Dans presque tous les ordres de l’activité humaine, on aperçoit des groupemens libres d’individus se chargeant à l’origine d’organiser divers services d’intérêt général, que l’état ensuite, au bout de bien des siècles parfois, régularise. Ainsi pour la viabilité : dans un intérêt militaire, les états, soit anciens, soit modernes, ont exécuté, avant le XIXe siècle, quelques rares chaussées. Ils s’acquittaient par là non pas d’une fonction économique, mais d’une fonction stratégique. Les associations privées faisaient le reste : les bacs, les ponts créés par ces confréries spéciales, qui, dans le Midi notamment, étaient appelées pontifices, les routes à péage en Angleterre et dans bien d’autres contrées, les ponts à péage aussi, instrumens primitifs si l’on veut, mais qui ont de longtemps précédé les travaux publics accomplis au moyen d’impôts, les ports mêmes et les docks, œuvres de compagnies, fondés et entretenus suivant le principe rigoureusement commercial, toutes ces créations spontanément écloses ont laissé encore aujourd’hui, surtout dans la Grande-Bretagne et, par un singulier contraste, dans quelques pays primitifs, des traces intéressantes. La seule route qui existe en Syrie, celle de Beyrouth à Damas, est l’œuvre et la propriété, suffisamment rémunératrice, d’une compagnie privée, d’une société française.

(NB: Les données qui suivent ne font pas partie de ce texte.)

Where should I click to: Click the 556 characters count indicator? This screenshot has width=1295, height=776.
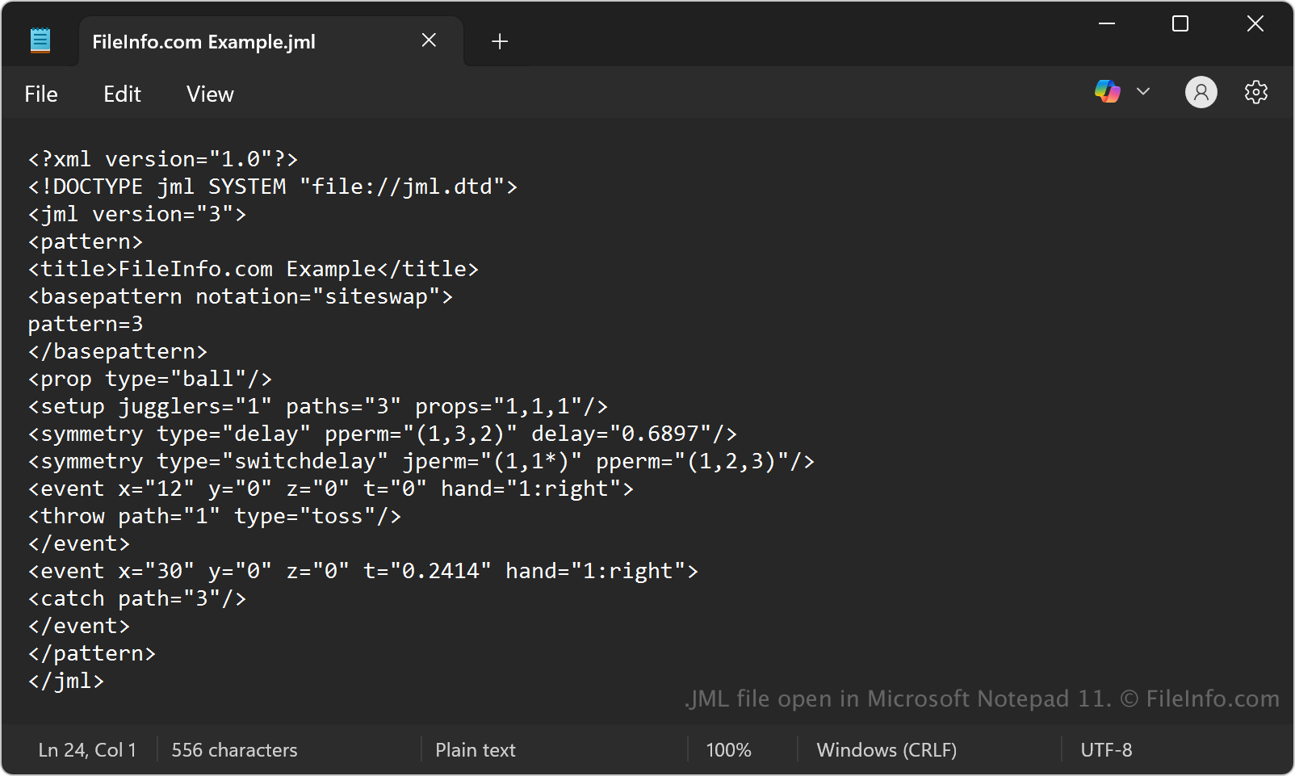[234, 750]
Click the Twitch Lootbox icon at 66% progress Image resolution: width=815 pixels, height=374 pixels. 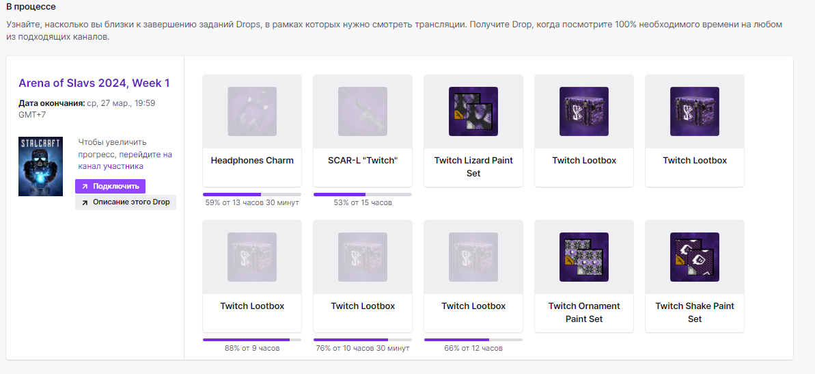point(473,256)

Des entreprises qui, par leur caractère encore plus éminemment désintéressé, semblent répugner à l’initiative privée, ont cependant, bien des fois, été accomplies par elle avec un éclatant succès. Stuart Mill classait encore parmi les œuvres qui revenaient de droit et de fait à l’état les explorations scientifiques. Pourrait-il se prononcer ainsi aujourd’hui ? Même il y a trente ans, il eût dû se montrer plus circonspect. Il oubliait que le doyen et le plus remarquable peut-être des voyageurs de l’Europe moderne, Marco Polo, était un fils et neveu de négocians, qui accompagna son père et son oncle dans un voyage de commerce à la cour du grand khan des Mogols, et de là se répandit dans toute l’Asie. Il ignorait surtout notre incomparable Caillié, qui, sans aucunes ressources et aucun appui, traversa, au début de ce siècle, le coin redoutable de l’Afrique nord-occidentale, du Sénégal au Maroc, en passant par Tombouctou, tournée hasardeuse qui ne fut refaite qu’un demi-siècle après par un jeune voyageur allemand. Stuart Mill encore ne pouvait pressentir que la première traversée d’outre en outre de l’Afrique, de la mer des Indes à l’Atlantique, serait accomplie par un aventurier libre, que subventionnèrent ces forces nouvelles, deux grands journaux, l’un américain, l’autre anglais.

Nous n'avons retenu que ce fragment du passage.